▶ [Item-finding records]:
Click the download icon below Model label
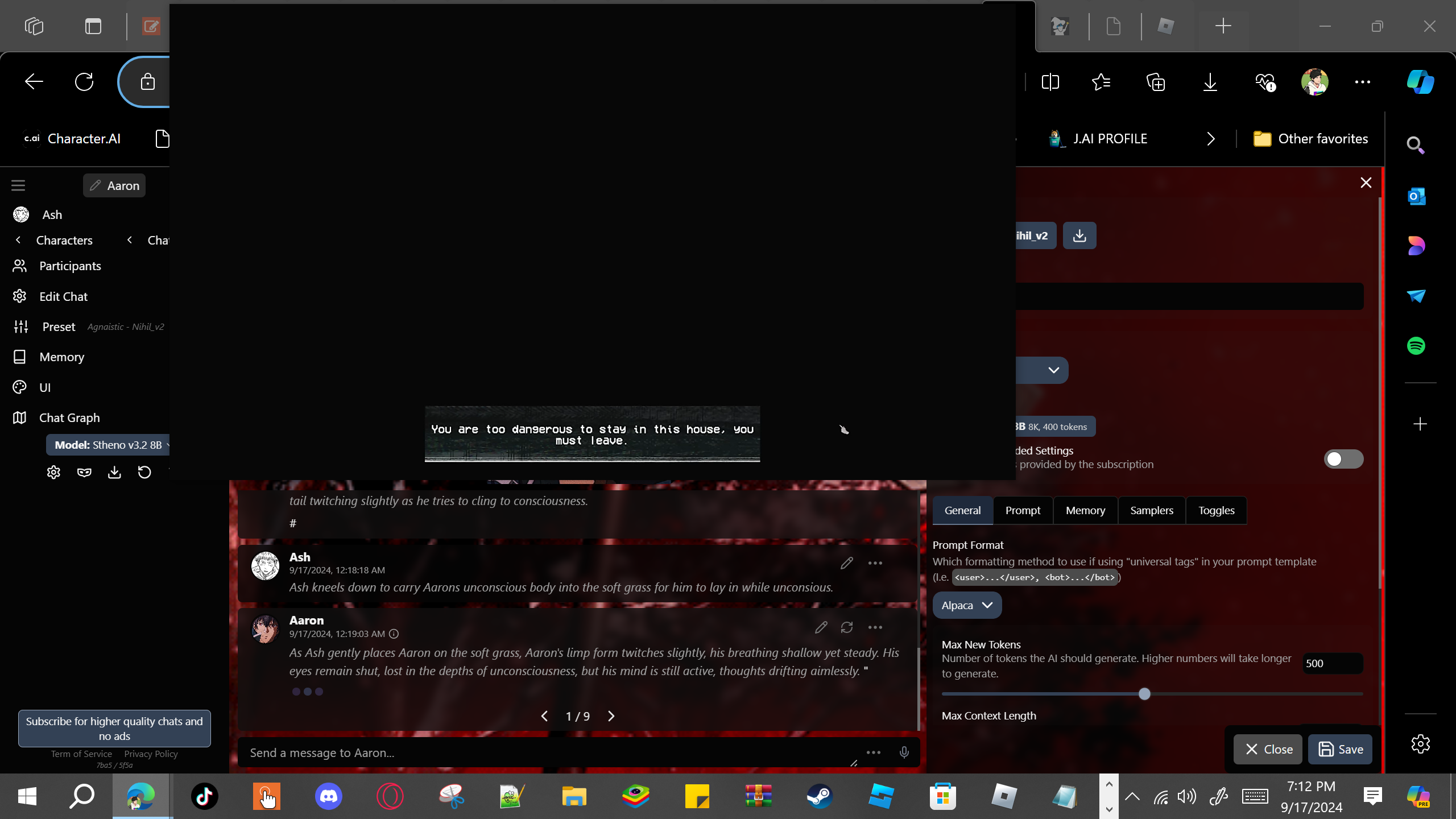Image resolution: width=1456 pixels, height=819 pixels. (x=114, y=472)
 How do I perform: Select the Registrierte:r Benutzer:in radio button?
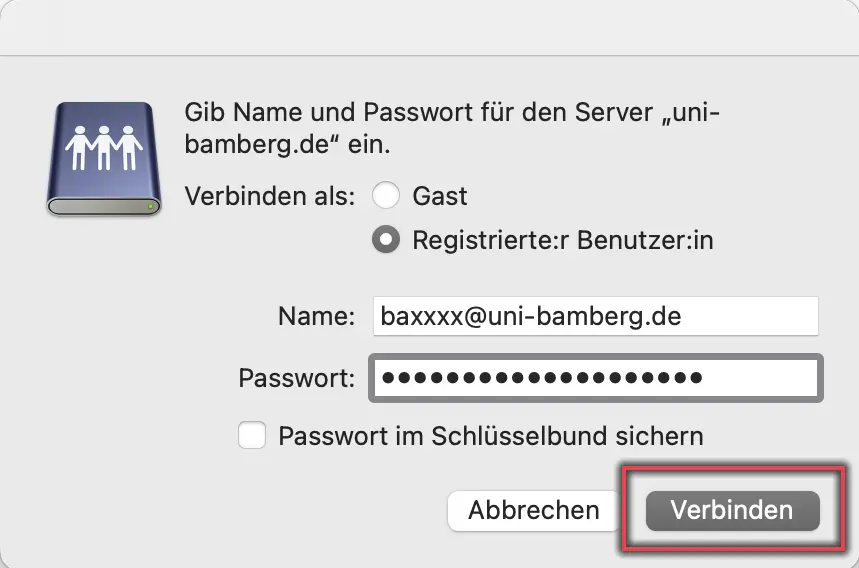(386, 239)
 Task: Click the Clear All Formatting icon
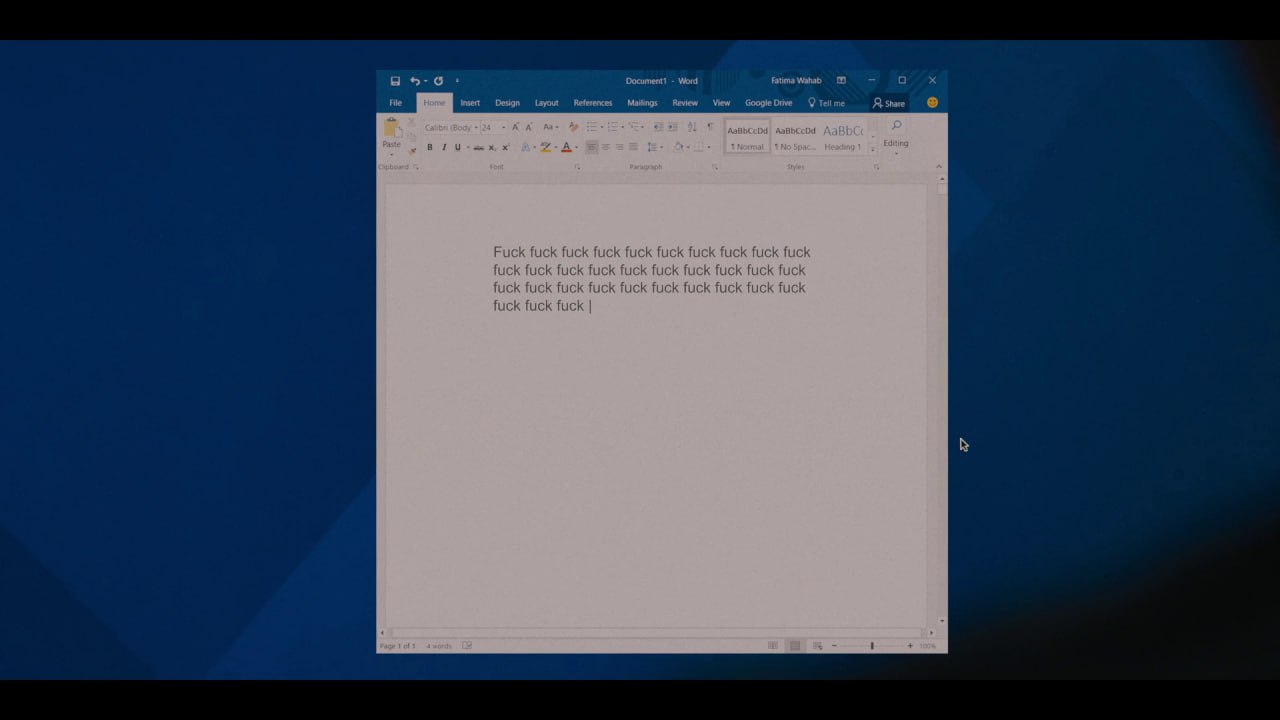tap(573, 127)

▶ [Short problem]: Rewrite the lines of material above with "icon" replaced by "symbol" everywhere it occurs and nothing else changed. Leave the pictures out of your answer.

▶ [The answer]:
Click the download symbol below Model label
Image resolution: width=1456 pixels, height=819 pixels. (x=114, y=472)
 How do I perform: Select the Registrierte:r Benutzer:in radio button?
(386, 239)
 Task: Click the Clear All Formatting symbol
tap(573, 127)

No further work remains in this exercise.